**EXERCISE MATERIALS:**
Start of Block

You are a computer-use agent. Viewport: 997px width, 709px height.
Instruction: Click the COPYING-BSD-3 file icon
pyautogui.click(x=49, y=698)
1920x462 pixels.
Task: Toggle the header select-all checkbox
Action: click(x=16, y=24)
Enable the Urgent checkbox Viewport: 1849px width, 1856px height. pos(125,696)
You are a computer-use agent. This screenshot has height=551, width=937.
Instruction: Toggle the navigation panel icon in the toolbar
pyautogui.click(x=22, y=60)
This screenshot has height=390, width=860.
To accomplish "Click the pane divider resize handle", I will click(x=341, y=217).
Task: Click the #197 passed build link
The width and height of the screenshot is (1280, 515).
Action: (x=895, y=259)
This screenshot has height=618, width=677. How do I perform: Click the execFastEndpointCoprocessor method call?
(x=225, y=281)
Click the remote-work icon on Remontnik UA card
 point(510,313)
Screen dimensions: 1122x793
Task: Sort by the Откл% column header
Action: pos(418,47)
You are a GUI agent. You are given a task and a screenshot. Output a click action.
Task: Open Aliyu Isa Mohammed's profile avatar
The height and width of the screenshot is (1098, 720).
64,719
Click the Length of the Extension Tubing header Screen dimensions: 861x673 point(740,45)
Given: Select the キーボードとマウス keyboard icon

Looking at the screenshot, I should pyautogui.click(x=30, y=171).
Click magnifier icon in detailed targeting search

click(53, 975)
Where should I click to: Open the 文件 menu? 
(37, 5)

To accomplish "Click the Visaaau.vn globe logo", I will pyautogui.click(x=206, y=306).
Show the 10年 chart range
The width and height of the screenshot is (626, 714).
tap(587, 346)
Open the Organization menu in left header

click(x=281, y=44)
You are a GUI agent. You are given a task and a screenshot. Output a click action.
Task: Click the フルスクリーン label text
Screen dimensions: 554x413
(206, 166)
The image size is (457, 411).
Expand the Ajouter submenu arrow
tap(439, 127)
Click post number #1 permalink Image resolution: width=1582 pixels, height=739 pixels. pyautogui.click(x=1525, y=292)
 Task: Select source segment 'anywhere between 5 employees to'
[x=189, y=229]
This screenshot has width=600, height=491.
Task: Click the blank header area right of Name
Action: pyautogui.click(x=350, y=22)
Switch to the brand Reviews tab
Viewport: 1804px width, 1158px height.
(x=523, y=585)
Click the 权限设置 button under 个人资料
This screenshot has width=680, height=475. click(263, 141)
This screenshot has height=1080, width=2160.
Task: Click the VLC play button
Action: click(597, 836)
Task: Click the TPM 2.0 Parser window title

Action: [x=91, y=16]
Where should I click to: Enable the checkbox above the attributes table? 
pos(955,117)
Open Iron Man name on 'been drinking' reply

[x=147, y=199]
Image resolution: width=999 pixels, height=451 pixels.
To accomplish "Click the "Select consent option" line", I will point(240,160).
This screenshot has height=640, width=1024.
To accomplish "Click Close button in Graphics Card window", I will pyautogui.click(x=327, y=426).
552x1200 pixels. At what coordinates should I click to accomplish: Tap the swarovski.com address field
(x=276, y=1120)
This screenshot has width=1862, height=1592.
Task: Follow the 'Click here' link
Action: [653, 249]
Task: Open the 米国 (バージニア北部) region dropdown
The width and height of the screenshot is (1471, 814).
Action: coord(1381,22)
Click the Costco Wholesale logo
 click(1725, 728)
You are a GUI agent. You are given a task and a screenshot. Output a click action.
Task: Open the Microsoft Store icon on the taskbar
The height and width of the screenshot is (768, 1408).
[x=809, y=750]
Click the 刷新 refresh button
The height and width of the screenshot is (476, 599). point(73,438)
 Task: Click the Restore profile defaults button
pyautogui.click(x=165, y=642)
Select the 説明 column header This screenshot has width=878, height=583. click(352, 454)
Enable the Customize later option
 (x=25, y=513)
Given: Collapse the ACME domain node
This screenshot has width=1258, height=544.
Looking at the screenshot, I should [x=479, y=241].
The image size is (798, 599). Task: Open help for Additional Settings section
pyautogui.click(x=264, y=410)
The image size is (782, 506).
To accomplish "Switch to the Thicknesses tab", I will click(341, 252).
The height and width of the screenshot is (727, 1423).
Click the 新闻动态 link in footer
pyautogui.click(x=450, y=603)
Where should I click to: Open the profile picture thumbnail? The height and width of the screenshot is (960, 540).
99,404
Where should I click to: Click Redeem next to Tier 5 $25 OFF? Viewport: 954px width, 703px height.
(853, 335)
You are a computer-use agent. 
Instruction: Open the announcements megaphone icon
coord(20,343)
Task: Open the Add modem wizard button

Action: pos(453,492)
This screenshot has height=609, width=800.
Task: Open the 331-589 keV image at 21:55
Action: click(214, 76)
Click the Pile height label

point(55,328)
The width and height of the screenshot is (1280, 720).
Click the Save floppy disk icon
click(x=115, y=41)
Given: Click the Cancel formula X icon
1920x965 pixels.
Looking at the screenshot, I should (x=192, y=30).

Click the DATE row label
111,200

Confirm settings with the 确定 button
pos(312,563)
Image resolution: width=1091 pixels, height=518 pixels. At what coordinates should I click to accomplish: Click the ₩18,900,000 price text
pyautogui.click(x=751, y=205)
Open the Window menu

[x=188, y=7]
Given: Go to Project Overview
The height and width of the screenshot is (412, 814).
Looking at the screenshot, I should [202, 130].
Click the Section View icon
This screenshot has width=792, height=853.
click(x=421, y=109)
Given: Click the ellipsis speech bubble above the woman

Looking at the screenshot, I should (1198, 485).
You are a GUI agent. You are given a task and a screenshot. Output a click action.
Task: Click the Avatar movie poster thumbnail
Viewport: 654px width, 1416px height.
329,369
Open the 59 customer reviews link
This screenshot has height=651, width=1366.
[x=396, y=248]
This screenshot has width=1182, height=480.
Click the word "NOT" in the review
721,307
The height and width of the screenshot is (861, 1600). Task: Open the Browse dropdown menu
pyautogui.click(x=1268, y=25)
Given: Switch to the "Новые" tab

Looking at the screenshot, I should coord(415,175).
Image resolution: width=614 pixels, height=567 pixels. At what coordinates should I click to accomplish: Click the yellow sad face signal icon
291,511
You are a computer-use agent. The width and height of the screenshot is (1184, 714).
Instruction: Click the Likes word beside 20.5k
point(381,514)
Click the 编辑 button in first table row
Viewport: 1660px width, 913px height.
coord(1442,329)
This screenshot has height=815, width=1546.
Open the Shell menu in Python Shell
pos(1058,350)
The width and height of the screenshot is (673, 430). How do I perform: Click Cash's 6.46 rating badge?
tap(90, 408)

End of Block

**EXERCISE:** "computer" is the word to look for; copy every line of the data that has it.

**ANSWER BOX:**
You are a computer-use agent. Viewport: 997px width, 709px height.
You are a computer-use agent. This screenshot has height=551, width=937.
You are a computer-use agent. 
You are a computer-use agent. The width and height of the screenshot is (1184, 714).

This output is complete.